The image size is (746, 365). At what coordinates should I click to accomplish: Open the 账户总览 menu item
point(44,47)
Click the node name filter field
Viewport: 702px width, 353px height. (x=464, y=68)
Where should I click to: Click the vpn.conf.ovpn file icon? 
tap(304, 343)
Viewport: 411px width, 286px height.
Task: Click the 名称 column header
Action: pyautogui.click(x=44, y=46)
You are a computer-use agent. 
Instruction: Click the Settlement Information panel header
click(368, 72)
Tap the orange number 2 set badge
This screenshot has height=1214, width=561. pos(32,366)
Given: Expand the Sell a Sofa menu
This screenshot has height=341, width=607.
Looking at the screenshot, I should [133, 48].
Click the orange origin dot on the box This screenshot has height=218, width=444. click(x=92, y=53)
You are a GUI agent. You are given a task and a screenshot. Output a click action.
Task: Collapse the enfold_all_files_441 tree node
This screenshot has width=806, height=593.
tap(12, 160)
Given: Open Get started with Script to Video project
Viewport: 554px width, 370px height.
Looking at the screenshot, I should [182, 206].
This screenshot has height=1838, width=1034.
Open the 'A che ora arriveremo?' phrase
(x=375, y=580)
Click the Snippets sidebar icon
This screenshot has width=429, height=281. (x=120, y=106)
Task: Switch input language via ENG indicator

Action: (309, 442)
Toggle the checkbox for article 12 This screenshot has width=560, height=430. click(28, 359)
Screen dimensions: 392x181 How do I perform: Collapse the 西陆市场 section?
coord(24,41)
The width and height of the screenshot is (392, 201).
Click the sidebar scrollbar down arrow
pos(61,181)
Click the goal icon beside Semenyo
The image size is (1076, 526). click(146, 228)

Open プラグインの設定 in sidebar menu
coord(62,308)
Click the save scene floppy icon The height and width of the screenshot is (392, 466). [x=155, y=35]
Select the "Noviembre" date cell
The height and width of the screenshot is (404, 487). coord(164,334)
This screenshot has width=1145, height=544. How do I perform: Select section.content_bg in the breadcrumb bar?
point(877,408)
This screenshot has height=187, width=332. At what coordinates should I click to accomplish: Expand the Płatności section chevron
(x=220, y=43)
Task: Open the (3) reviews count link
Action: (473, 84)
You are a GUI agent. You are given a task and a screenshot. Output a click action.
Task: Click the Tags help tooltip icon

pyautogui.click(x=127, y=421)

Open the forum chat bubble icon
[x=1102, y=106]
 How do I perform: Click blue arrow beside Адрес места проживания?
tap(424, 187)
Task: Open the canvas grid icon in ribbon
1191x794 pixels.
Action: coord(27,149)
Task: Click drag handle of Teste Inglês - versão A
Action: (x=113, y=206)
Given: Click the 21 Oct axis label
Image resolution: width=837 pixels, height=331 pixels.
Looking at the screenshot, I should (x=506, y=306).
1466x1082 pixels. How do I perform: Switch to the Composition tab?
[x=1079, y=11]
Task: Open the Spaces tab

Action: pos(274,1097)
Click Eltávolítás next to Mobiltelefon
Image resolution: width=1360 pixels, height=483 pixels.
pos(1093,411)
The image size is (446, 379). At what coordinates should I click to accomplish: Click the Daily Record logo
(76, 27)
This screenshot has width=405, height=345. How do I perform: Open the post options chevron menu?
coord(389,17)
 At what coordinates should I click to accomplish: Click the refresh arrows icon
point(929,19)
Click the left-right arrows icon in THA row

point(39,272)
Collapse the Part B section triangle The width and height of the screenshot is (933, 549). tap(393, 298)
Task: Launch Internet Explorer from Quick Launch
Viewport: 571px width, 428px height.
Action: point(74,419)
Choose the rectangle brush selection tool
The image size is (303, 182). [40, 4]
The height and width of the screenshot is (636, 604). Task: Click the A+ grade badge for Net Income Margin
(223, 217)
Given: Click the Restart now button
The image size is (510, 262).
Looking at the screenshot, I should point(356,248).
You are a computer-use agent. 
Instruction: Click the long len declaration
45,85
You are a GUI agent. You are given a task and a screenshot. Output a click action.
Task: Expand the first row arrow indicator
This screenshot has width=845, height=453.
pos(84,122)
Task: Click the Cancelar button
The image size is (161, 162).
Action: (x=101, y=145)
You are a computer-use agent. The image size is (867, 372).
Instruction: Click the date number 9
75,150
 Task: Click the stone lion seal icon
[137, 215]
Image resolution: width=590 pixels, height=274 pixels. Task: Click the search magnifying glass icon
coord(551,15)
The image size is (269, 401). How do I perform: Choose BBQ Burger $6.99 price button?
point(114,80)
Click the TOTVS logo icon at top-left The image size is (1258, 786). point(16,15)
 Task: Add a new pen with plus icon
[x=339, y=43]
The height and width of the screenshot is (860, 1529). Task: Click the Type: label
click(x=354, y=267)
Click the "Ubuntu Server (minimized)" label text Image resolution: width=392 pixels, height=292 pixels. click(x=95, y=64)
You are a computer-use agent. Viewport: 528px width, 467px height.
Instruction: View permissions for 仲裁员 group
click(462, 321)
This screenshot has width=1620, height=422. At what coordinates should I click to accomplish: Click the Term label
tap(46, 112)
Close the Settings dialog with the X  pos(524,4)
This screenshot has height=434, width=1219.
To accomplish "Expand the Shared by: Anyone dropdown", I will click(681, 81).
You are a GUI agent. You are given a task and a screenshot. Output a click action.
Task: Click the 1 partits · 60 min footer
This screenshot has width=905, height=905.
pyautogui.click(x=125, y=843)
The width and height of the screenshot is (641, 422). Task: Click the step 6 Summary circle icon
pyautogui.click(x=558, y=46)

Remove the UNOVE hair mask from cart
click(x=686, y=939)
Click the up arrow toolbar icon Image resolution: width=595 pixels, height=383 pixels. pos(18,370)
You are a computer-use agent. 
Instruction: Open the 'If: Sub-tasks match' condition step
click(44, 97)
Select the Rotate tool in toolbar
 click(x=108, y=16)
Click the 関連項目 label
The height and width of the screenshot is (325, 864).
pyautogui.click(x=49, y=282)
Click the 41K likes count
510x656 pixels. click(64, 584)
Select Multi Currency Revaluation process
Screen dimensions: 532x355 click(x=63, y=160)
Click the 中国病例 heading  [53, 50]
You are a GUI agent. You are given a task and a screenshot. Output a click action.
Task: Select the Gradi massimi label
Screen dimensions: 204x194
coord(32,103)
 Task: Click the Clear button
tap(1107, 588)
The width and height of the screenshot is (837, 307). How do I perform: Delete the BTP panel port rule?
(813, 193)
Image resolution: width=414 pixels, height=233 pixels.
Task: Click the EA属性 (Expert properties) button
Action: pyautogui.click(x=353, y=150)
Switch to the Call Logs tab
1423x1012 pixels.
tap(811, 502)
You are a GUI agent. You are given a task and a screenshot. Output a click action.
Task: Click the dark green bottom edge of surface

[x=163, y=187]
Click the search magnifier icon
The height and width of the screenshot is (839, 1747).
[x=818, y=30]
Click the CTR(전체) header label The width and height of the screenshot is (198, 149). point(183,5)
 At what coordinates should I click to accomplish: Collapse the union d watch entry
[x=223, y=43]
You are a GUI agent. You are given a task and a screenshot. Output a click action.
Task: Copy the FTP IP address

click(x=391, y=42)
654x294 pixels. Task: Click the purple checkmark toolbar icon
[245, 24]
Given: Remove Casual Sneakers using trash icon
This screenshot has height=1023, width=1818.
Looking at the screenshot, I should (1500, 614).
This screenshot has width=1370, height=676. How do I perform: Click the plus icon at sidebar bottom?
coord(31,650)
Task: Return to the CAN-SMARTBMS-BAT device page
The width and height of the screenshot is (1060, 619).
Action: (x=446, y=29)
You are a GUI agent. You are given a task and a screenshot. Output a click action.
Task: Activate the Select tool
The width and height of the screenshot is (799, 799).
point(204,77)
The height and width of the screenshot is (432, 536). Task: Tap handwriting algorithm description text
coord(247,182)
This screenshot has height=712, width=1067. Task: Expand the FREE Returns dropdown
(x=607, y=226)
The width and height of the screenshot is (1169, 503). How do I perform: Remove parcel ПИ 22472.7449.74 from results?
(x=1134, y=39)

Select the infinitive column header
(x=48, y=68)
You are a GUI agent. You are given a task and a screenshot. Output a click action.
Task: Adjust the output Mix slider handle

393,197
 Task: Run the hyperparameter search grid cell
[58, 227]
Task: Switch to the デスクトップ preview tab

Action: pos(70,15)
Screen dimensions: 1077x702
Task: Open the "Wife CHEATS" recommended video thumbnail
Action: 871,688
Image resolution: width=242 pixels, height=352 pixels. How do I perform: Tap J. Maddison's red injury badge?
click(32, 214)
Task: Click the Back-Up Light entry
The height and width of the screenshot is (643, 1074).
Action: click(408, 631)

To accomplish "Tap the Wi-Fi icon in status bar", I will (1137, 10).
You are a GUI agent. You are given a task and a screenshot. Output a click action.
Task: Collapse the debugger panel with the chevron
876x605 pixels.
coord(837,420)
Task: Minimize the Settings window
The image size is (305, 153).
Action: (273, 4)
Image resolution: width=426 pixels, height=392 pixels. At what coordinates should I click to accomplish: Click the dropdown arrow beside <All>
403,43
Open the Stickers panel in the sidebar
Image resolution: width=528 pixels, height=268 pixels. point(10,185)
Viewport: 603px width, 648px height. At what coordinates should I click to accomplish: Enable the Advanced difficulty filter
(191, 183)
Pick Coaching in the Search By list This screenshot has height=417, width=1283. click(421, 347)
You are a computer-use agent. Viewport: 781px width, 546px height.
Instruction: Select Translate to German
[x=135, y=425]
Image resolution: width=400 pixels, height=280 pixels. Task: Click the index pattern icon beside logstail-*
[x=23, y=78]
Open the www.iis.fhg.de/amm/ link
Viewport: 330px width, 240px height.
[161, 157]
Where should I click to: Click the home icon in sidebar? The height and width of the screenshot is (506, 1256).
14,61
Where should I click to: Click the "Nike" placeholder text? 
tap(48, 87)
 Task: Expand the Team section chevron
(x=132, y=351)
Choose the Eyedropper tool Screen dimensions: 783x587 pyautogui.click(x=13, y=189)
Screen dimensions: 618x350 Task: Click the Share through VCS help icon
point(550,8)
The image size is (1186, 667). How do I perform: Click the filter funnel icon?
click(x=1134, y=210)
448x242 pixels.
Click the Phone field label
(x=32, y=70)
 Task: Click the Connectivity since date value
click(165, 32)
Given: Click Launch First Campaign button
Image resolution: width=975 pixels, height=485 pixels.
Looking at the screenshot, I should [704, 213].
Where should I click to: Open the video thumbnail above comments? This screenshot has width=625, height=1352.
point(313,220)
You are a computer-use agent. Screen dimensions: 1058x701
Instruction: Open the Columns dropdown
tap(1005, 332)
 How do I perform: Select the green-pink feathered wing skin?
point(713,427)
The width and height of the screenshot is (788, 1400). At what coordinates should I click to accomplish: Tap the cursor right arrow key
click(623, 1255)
+++++
(YOUR TASK) What is needed is every line from the data above that includes the string "computer", copied out.

(SOLUTION FOR THIS TASK)
You are a computer-use agent. 
You are a computer-use agent. 
You are a computer-use agent. The image size is (867, 372).
You are a computer-use agent. Viewport: 528px width, 467px height.
You are a computer-use agent. 
You are a computer-use agent. Viewport: 781px width, 546px height.
You are a computer-use agent. Screen dimensions: 1058x701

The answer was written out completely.